Cuesta creerlo, pero es real: un banco del Estado costarricense ha estafado a sus propios clientes. No estamos ante un fraude privado ni un caso aislado de mala administración. Lo ocurrido con el BCR-SAFI es una vergüenza nacional y, posiblemente, un caso único en el mundo.
Cientos de personas, en su mayoría adultos mayores, confiamos nuestros ahorros a una institución pública con 160 años de historia, convencidos de que el respaldo estatal era sinónimo de seguridad. Sin embargo, esa confianza fue traicionada. Los fondos se malversaron, las pérdidas se acumularon y las soluciones se han postergado una y otra vez, mientras las víctimas vemos desvanecerse el fruto del trabajo de toda una vida.

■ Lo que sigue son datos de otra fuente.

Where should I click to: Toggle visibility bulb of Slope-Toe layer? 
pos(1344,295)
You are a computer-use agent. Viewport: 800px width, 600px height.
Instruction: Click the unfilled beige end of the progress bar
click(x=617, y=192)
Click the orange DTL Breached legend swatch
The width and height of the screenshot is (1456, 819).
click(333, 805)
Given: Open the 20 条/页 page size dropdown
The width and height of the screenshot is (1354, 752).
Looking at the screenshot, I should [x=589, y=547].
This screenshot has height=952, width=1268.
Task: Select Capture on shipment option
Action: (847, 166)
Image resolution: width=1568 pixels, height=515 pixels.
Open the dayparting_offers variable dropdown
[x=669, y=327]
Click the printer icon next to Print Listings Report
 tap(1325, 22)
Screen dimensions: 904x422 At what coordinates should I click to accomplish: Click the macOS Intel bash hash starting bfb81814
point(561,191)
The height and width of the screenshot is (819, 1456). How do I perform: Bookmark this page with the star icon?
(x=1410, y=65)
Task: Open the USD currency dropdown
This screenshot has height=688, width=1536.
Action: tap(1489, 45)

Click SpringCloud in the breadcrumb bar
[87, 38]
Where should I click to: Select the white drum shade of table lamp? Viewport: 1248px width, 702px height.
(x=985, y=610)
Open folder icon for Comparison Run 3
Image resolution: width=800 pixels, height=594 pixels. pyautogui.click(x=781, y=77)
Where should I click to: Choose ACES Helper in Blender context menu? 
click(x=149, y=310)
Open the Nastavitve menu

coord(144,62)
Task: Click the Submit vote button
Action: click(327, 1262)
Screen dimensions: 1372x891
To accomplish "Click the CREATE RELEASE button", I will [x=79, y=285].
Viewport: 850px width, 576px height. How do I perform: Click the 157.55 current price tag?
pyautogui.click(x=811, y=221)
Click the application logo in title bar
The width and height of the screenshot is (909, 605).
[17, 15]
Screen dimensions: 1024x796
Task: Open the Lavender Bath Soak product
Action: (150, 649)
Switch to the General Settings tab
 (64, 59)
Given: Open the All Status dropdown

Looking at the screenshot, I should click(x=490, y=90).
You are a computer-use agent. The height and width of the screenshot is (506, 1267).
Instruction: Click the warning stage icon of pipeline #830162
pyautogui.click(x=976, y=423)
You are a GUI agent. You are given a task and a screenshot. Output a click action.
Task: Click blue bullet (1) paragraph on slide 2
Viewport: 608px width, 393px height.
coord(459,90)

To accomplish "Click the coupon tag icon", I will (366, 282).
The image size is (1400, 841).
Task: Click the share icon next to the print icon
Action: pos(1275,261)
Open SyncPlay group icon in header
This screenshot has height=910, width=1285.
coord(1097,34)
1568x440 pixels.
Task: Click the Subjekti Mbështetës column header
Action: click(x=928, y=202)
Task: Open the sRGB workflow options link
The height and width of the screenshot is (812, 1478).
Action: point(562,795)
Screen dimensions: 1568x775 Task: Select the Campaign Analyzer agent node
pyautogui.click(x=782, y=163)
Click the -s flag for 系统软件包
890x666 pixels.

Los directores del banco no han dado la cara. Las órdenes de las entidades supervisoras se han desobedecido o aplicado a medias. Y cada día que pasa sin una acción firme, el hueco financiero crece, junto con la desconfianza ciudadana.
Este no es solo un caso financiero: es una crisis moral e institucional. Porque cuando una entidad del Estado lesiona el patrimonio de quienes debía proteger, la estafa trasciende lo económico y se convierte en una traición al principio mismo de servicio público.
Lo más doloroso es la impunidad con que se manejan las responsabilidades. Nadie asume el costo de las decisiones y, mientras tanto, las víctimas envejecemos esperando respuestas.
Costa Rica no puede permitir que esto se normalice. La justicia, la Contraloría y los entes supervisores deben actuar sin dilación ni complacencias. La credibilidad del sistema financiero público está en juego y, con ella, la confianza de toda una nación.
El caso BCR-SAFI no es un simple error administrativo. Es una herida abierta en el corazón del país. Y solo la verdad, la rendición de cuentas y la reparación podrán cerrarla.
Martiza Cageao es vecina de Escazú y pensionada que confió gran parte de sus ahorros en los fondos de inversión del BCR-SAFI.